• EXERCISE BRIEF: Character for character, transcribe the entries below, minus the images.

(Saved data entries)
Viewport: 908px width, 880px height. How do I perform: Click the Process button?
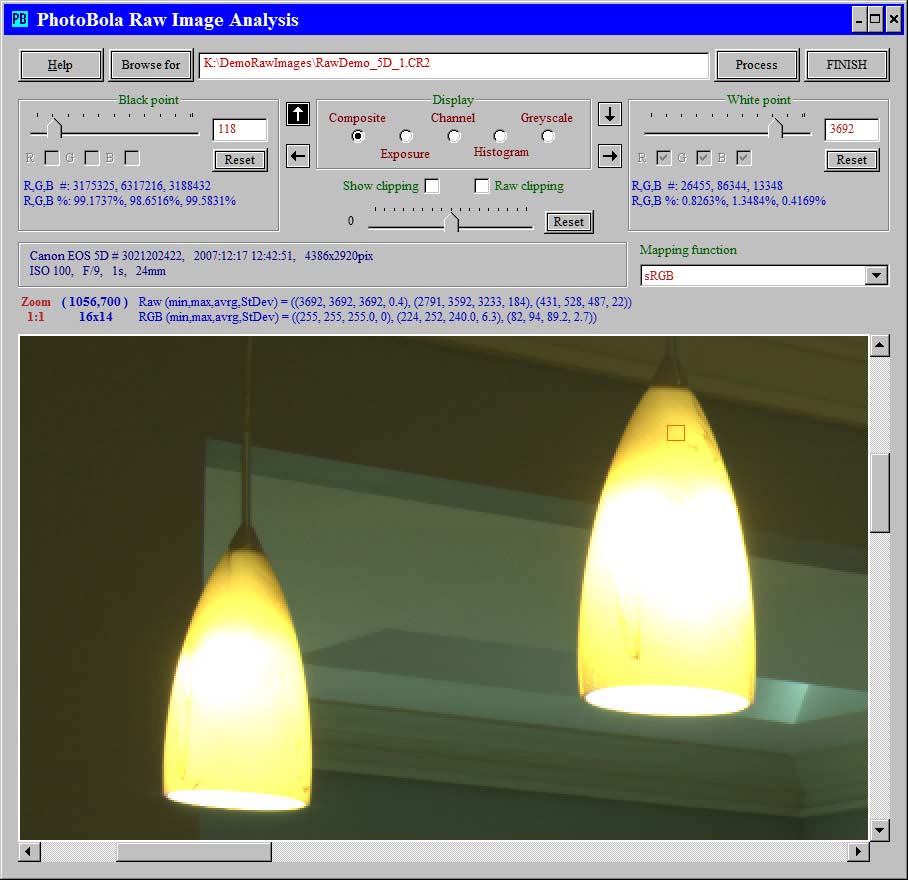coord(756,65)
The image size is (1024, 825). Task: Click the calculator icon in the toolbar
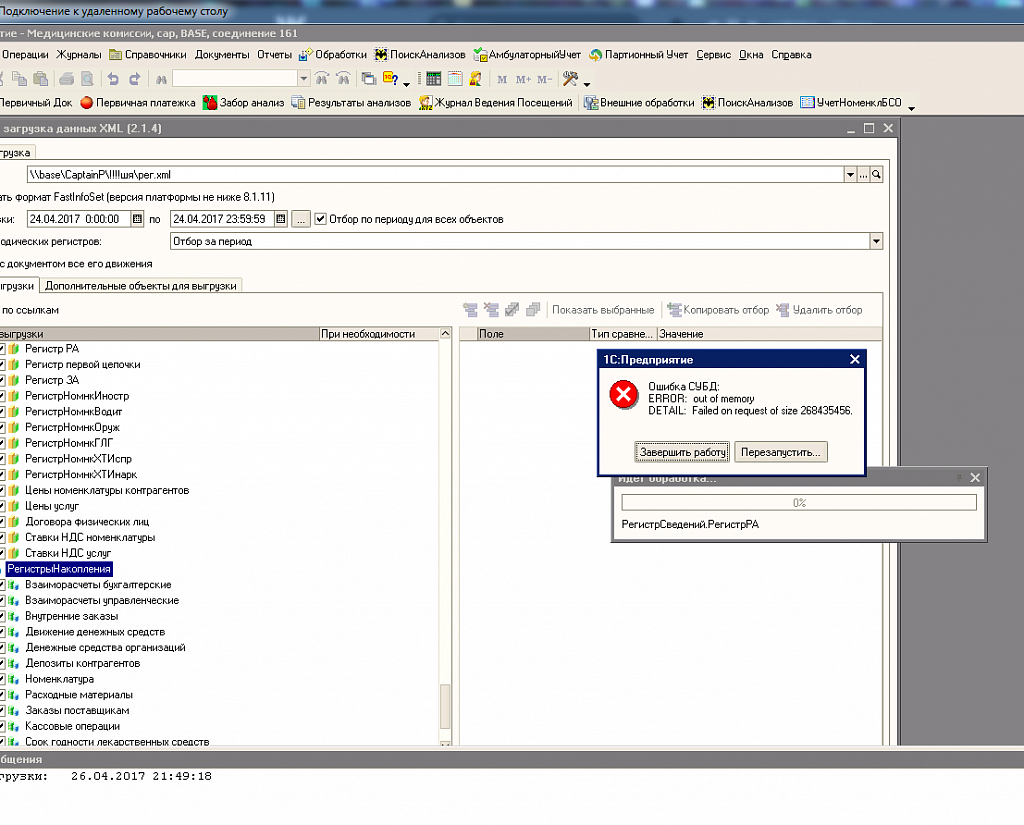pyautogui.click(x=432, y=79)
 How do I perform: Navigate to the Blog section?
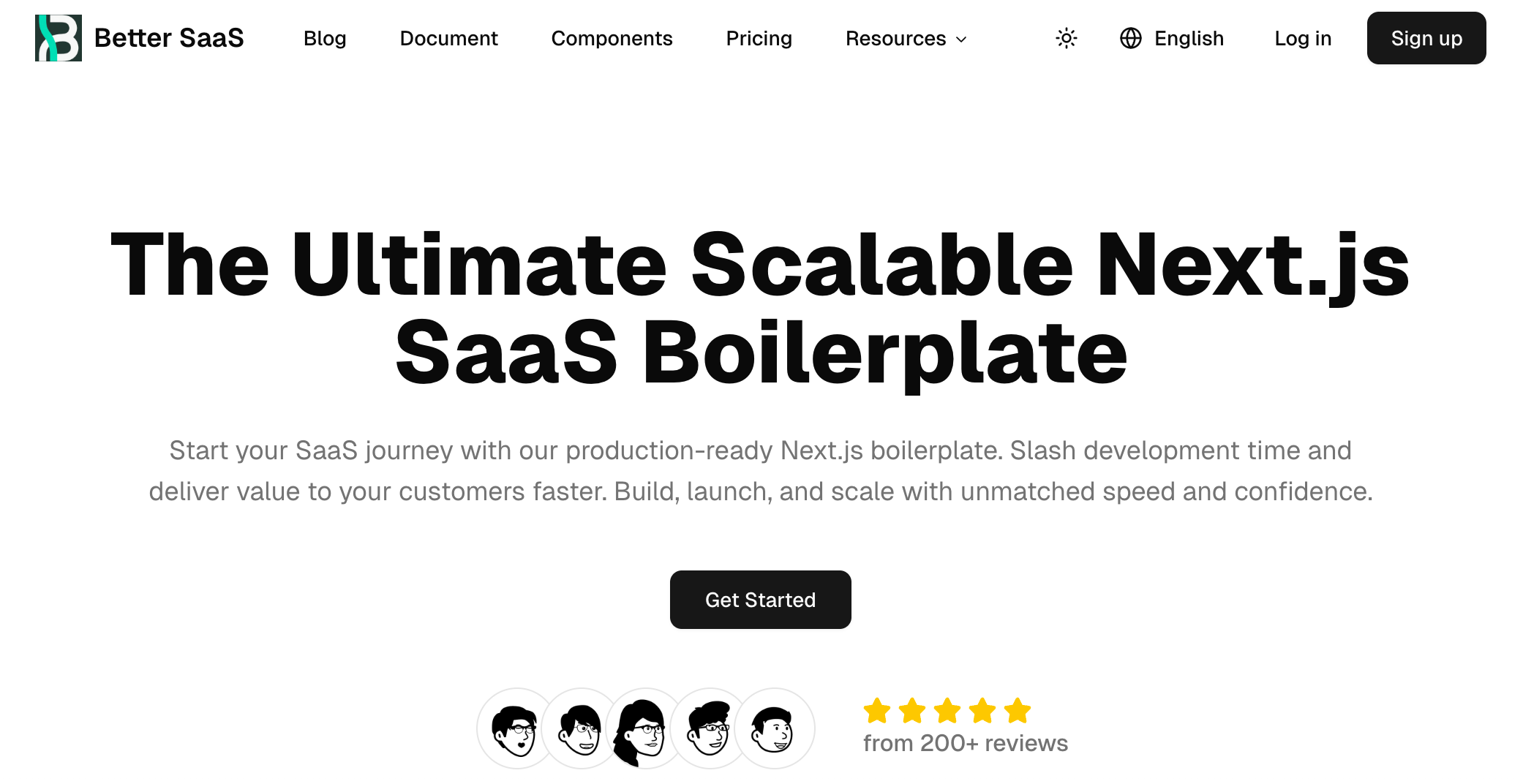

• SOLUTION TO THE EXERCISE:
Viewport: 908px width, 880px height. How do I perform: Click the Process button?
coord(756,65)
The image size is (1024, 825). Task: Click the calculator icon in the toolbar
pyautogui.click(x=432, y=79)
 How do I perform: Navigate to the Blog section?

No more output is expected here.